I'm a newbiw too nimsoft and have been tasked with a deployment in my company.
We have a mix of AS400 and Linux hosts. All works well except that we occasionally get flooded with alerts since the probes do not have flap detection.
AS 400 - the systat probe is conofigured to alert when processing > 80%. Checks are performed every 60s. The sysstat probe has no option for samples so I cannot configure it to alert after say 5 valid samples.
Linux - the processes probe is configured to monitor certain java processes. There is an option to alert when the process is down. Checks are performed every 60s. We have a nightly cron that restarts the java process which takes a over a minute to start up. We then get alerted that the process is down and then clears in the next minute. There is no option for valid samples on the process being down.

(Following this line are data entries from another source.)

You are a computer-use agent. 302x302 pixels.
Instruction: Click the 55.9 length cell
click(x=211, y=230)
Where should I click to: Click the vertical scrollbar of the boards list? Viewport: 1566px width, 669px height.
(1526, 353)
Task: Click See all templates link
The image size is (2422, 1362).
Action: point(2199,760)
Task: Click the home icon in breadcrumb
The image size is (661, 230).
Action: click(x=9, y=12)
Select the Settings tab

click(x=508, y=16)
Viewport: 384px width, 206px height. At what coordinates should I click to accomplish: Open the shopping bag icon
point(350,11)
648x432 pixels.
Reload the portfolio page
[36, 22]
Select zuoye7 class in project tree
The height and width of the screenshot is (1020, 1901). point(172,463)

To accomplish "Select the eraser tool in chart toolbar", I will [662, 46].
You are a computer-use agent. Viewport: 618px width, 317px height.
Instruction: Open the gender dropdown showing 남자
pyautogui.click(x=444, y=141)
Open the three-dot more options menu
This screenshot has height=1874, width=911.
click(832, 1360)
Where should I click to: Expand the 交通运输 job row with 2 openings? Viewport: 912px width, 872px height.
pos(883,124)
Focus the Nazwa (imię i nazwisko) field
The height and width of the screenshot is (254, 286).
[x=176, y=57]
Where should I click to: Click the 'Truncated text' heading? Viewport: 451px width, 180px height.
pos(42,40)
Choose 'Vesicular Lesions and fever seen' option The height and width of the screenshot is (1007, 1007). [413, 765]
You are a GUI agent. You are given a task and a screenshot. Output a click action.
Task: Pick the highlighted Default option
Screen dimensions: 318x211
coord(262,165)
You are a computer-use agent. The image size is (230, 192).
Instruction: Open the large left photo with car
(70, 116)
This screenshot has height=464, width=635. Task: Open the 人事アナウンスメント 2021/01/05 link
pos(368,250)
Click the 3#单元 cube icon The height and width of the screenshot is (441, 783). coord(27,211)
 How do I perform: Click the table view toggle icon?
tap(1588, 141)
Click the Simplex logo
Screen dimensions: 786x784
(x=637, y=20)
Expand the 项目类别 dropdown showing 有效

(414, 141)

Unless I am missing something, the only solution to this is using the auto operator with a rule to mark these messages as invisible, then a trigger to launch a script to count the number of alerts and then to send out a custom alert?? Is there another way of doing this?
How you handle those depends largely on how you use Nimsoft. In our case we mostly handle alarms in our ticket system, so we create tickets for alarms that have been active for 5 minutes. In this case it doesn't matter much if we get alarms with short lifespan.
If you need to see it from the console immediately when it occurs (in most cases), you'd have to go for NAS rules. You probably need not go to scripting as AO profiles have count detection as well.
With the processes probe, if you have regular maintenance restarts, you could build a exclude schedule in the probe itself and use that for the process profile that restarts.
I agree with jonhcw, it really depends on how you implemented alarm escalation at your company.
For example, we have a 24x7 NOC that monitors IM/UMP directly. They're only able to see Major and Critical visible alarms. So for situations that you're discribing, we have a NAS rule that turns them invisible until the count reaches X then another rule that changes the alarm back to visible so the Operators can then see and respond to it. I tried to attach a couple screenshots that show a basic example.